# mRNA mapping using SALMON

Followed documentation: https://salmon.readthedocs.io/en/latest/building.html

## 1. Installation and preparation

download references 
https://www.ensembl.org/info/data/ftp/index.html

In [None]:
bash generateDecoyTranscriptome.sh -g reference/mm10.fa
 -t reference/Mus_musculus.GRCm38.cdna.all.fa -a reference/Mus_musculus.GRCm38.97.gtf -o index/

In [None]:
salmon index -t index/gentrome.fa -i transcripts_index --decoys index/decoys.txt -k 31

In [None]:
salmon quant -i transcripts_index/ --libType A -r ~/data/mouse_brain_GSE100265/fastq/mRNA_SRP096017/SRR5144100_1.fastq --validateMappings -o output/SRR5144100

In [None]:
bash runSalmonForList.sh fastq_list_mRNA.txt ~/methods/salmon/output ~/methods/salmon/transcripts_index/

## 3. Sanity Check

Created sanity_check/reference/cdr1as.fa and sanity_check/reference/cdr1as_location.gtf containing only the location and sequence of cdr1as.
In the knocked-out mice, the gene locus corresponding to the Cdr1as gene has been removed. As a sanity check, I want to check whether the knocked-out effect is present in the mRNA data. As the gene corresponding to Cdr1as is not annotated in the gtf file, the effect cannot be seen in the already mapped data. 
"For example, the splice sites of the well-known circRNAs circSRY and circCDR1as are not annotated in linear RNA transcripts, and therefore these circRNAs will not be reported by reference-guided methods." (10.1038/srep38820)

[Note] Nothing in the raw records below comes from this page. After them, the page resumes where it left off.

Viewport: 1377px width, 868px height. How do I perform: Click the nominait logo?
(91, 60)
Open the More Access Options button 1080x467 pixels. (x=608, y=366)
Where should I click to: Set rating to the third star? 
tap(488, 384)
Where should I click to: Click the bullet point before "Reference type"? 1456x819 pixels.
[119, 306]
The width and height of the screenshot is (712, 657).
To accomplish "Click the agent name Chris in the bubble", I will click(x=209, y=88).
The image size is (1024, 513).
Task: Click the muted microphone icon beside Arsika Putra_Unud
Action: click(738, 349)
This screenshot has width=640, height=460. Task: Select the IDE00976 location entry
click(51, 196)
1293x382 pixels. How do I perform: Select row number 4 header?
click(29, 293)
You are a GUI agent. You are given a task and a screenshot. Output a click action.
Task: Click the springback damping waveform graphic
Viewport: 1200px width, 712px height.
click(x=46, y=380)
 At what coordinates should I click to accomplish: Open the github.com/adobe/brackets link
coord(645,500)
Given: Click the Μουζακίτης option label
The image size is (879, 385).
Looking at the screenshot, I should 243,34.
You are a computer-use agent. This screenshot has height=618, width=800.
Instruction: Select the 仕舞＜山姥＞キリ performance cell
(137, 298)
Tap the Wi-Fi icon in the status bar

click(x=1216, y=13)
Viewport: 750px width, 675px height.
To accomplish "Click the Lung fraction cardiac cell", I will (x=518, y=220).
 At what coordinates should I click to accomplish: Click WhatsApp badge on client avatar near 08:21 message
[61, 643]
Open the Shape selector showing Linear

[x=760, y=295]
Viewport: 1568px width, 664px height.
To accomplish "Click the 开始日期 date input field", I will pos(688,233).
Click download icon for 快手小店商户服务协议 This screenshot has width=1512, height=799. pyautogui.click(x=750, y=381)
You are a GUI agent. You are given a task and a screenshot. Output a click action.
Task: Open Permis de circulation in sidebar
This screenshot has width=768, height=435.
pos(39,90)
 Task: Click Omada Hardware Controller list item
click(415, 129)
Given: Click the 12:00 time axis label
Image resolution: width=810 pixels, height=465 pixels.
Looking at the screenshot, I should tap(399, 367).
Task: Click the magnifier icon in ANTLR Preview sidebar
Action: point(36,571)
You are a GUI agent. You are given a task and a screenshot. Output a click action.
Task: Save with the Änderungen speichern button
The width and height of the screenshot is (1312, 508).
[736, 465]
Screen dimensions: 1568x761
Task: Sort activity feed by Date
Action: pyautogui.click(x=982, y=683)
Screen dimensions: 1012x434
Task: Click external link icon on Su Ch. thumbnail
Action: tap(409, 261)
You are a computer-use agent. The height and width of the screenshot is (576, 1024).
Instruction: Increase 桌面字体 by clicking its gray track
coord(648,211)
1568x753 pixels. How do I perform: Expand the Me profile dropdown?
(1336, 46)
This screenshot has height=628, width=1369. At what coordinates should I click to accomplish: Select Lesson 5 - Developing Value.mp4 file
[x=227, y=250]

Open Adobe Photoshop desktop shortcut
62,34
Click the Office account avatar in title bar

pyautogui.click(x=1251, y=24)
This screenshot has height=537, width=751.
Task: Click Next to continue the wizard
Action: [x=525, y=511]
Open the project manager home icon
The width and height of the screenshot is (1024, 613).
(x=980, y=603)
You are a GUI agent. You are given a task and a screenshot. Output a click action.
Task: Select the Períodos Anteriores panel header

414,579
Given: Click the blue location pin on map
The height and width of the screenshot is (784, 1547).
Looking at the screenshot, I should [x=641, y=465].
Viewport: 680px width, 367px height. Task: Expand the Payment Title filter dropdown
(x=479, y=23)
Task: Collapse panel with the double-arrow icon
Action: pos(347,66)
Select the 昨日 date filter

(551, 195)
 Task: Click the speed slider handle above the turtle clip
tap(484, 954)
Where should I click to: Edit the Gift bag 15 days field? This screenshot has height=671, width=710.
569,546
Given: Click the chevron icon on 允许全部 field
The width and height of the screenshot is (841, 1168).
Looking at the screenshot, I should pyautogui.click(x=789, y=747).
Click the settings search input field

### Determining the coordinates of Cdr1as

According to the supplementary material (DOI: 10.1126/science.aam8526) the Cdr1as transcript, was defined on the positive strand at chrX:58436423-58439349. These are the coordinates from the mm9 reference. As I am unsing the mm10 reference, the corresponding coordinates have to be computed. I will do this using the Batch Coordinate Conversion (liftOver) tool from UCSC.
The coordinates for Cdr1as in the mm10 mouse reference are chrX:61183248-61186174.

### Reference preparation

I created a gtf file manually containing the coordinates of Cdr1as. Using samtools I extracted the fasta sequence corresponding to that region.

In [None]:
samtools faidx ~/methods/salmon/sanity_check/reference/mm10.fa chrX:61183248-61186174 > ~/methods/salmon/sanity_check/reference/cdr1as.fa

### Mapping using Salmon

In [None]:
bash ~/methods/salmon/generateDecoyTranscriptome.sh -g ~/methods/salmon/sanity_check/reference/mm10.fa -t ~/methods/salmon/sanity_check/reference/cdr1as.fa -a ~/methods/salmon/sanity_check/reference/cdr1as_location.gtf -o ~/methods/salmon/sanity_check/index

In [None]:
salmon index -t ~/methods/salmon/sanity_check/index/gentrome.fa -i ~/methods/salmon/sanity_check/transcripts_index --decoys ~/methods/salmon/sanity_check/index/decoys.txt -k 31

In [None]:
salmon quant -i ~/methods/salmon/sanity_check/transcripts_index/ --libType A -r ~/data/mouse_brain_GSE100265/fastq/mRNA_SRP096017/SRR5144100_1.fastq --validateMappings -o ~/methods/salmon/sanity_check/output/SRR5144100

In [None]:
bash ~/circRNA-detection/scripts/runSalmonForList.sh ~/circRNA-detection/scripts/fastq_list_mRNA.txt ~/methods/salmon/sanity_check/output/ ~/methods/salmon/sanity_check/transcripts_index/

### Todo

Redo mapping using a non-automativ libType. Check results using --libType SR (stranded reversed).
From paper:
"Reads mapping to genomic features were counted using htseq-count tool 10 (51) in the stranded mode (--stranded=reverse), with Ensembl release 67 used as a genomic feature reference (52). The reference GTF file, downloaded from Ensembl, was
extended with Cdr1as transcript, which was defined on the positive strand at chrX:58436423-58439349."